In a 2017 episode of Murder Made Me Famous titled "Betty Broderick", she was portrayed by actress Holly Day. Dan Broderick is portrayed by actor [[Chad Halbrook and Linda Broderick was portrayed by actress [[Valerie Lamb.

The 2020 second season of the TV series Dirty John features the story of Betty and Dan Broderick, from the early years through the homicides. Amanda Peet plays Betty and Christian Slater plays Dan.

In spring 2020, a true crime podcast about the Betty Broderick case was produced by the Los Angeles Times titled It Was Simple: The Betty Broderick Murders.

On July 15, 2020, Oxygen aired a special episode of Snapped devoted to the Betty Broderick case.

==Civil litigation==
Apart from the notable criminal case, Betty Broderick was involved in several civil court cases, including wrongful death for the murder of Dan Broderick and his wife Linda and Broderick's own lawsuits against the County of San Diego.

==Death==
On May 8, 2026, Broderick died of natural causes at the age of 78 while in the custody of the California Department of Corrections and Rehabilitation.
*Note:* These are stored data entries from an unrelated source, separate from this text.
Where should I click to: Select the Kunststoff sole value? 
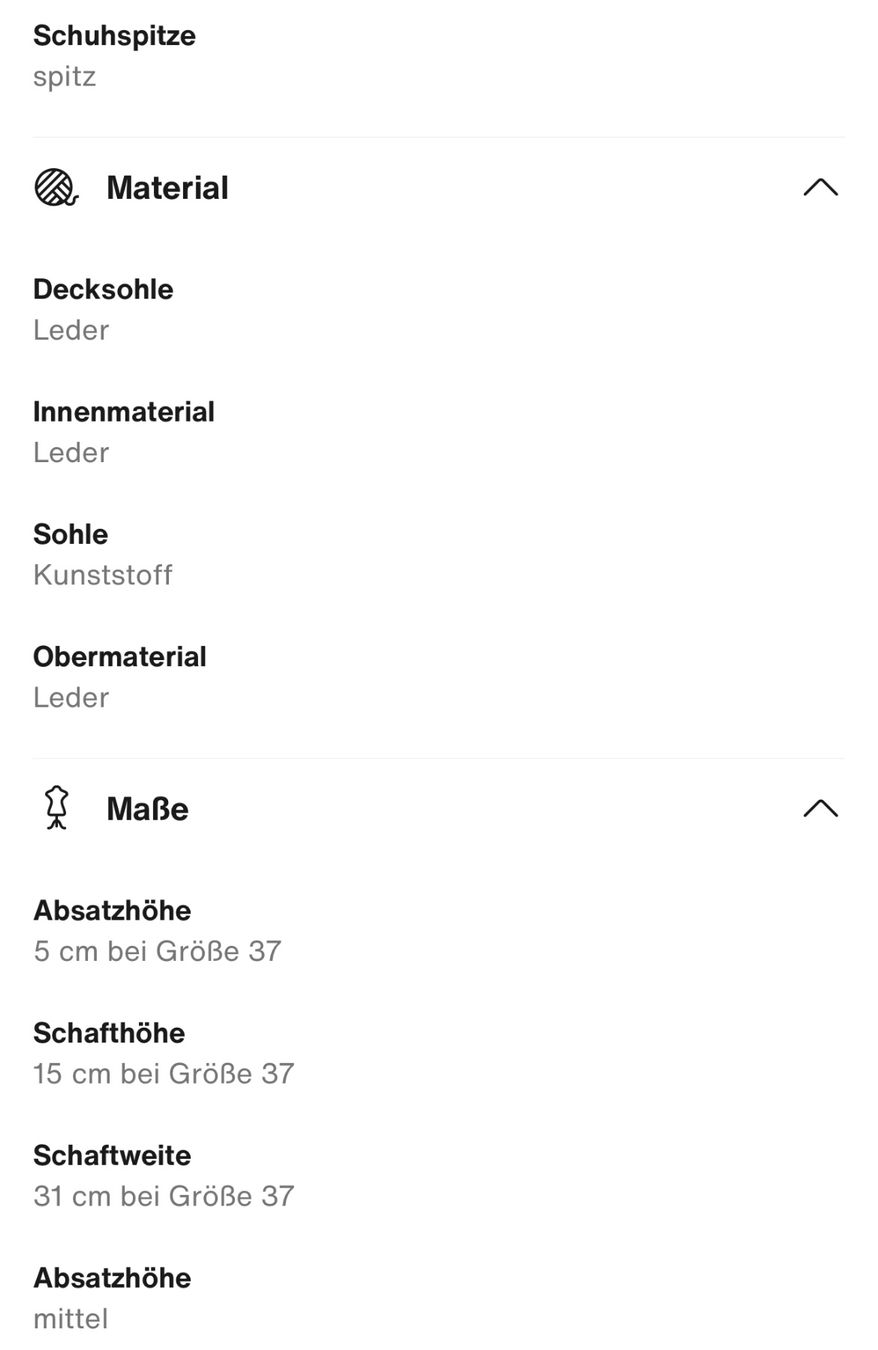coord(103,575)
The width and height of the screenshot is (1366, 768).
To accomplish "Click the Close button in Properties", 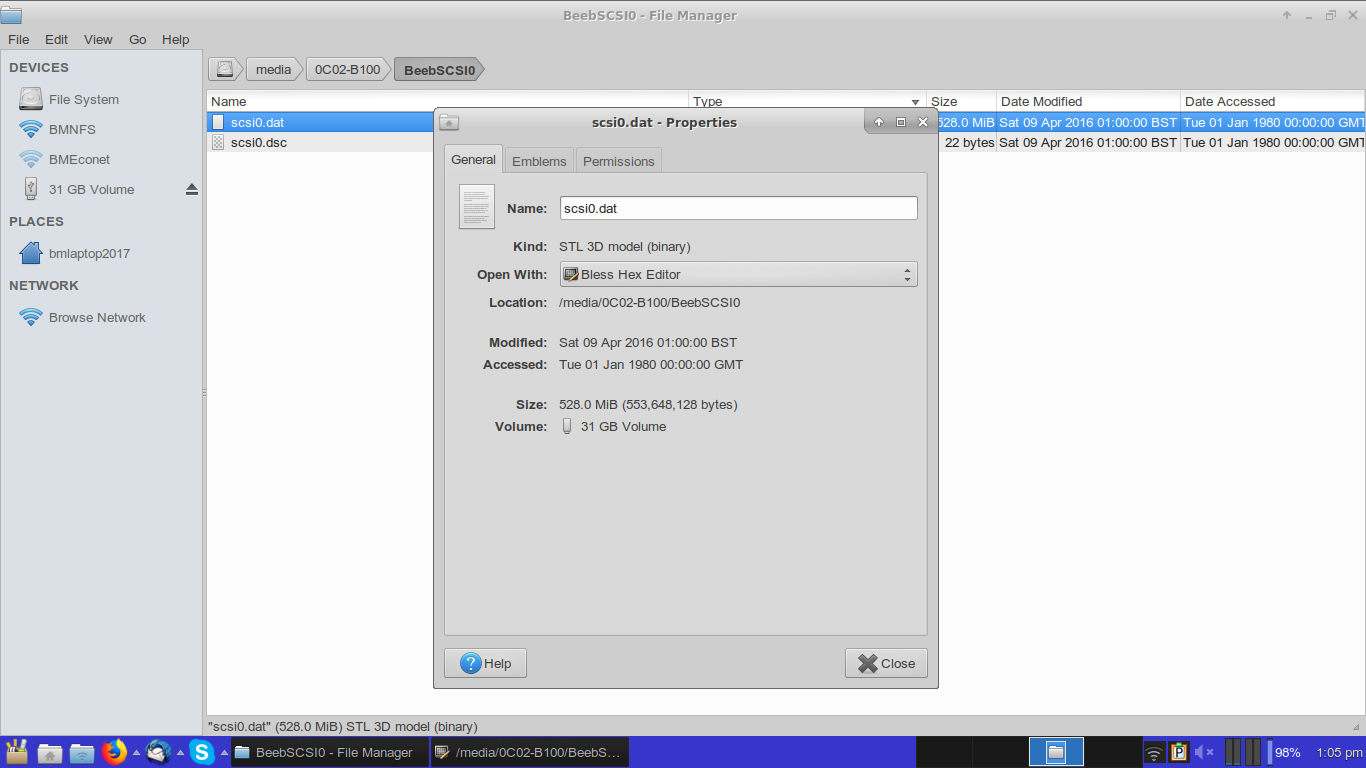I will (886, 663).
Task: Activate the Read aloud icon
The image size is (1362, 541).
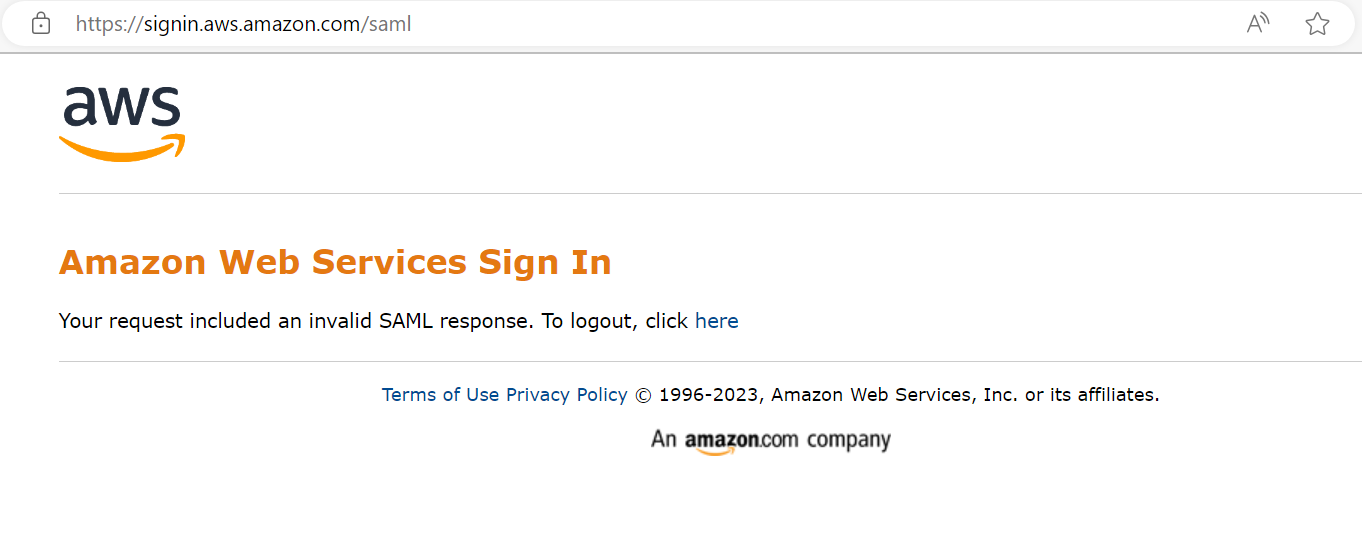Action: 1258,24
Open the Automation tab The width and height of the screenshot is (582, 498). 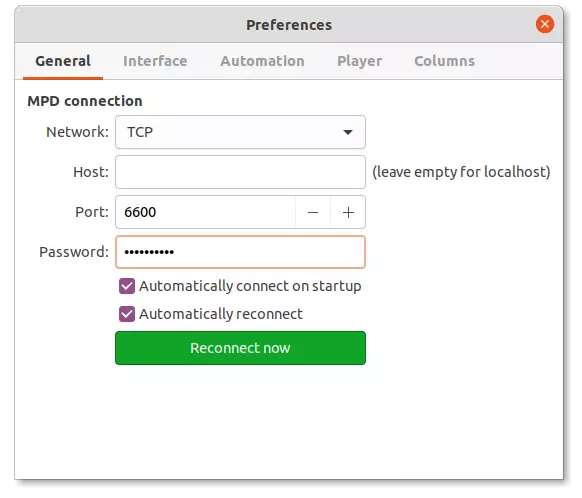[x=262, y=61]
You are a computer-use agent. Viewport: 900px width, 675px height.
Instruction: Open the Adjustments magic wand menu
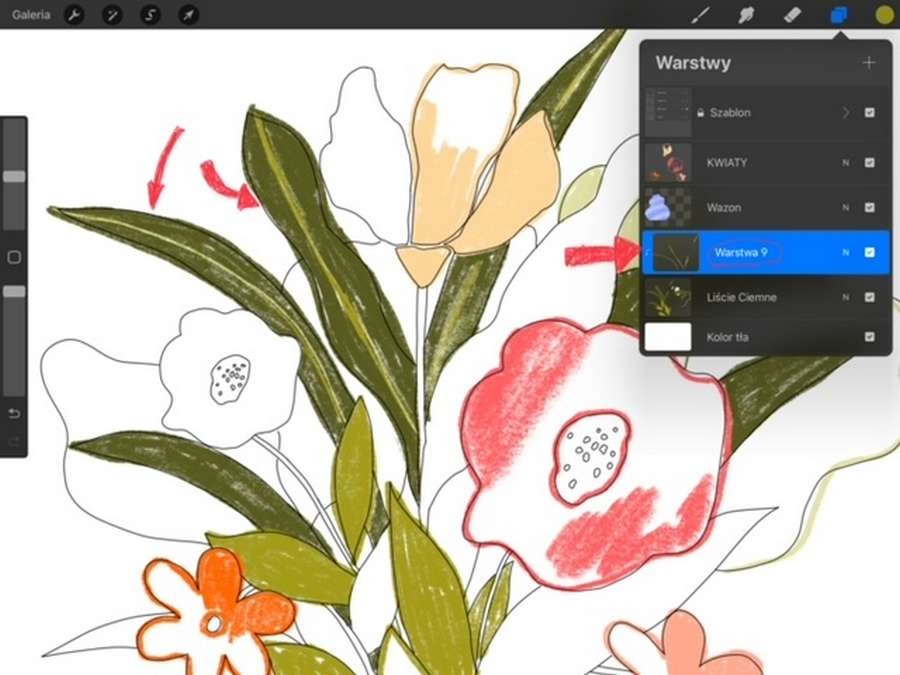[x=112, y=15]
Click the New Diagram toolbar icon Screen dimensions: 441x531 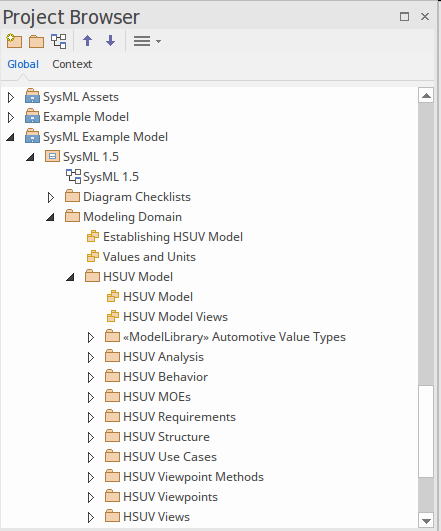tap(59, 41)
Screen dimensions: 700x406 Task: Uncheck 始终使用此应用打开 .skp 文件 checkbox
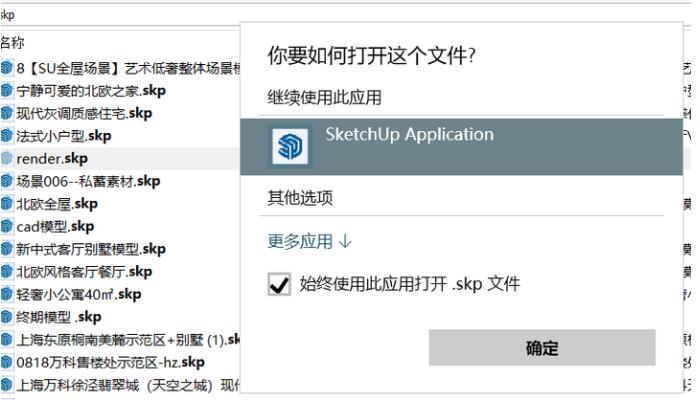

On April 18, she had been transferred from the California Institution for Women to a specialized medical facility in Chino, California, for a higher level of care following a fall that resulted in broken ribs and subsequent septic infections. According to her children, she was surrounded by family at the time of her death. At the time of her passing, she was serving a sentence of 32 years to life and had been denied parole twice, with her next eligibility date originally scheduled for 2032.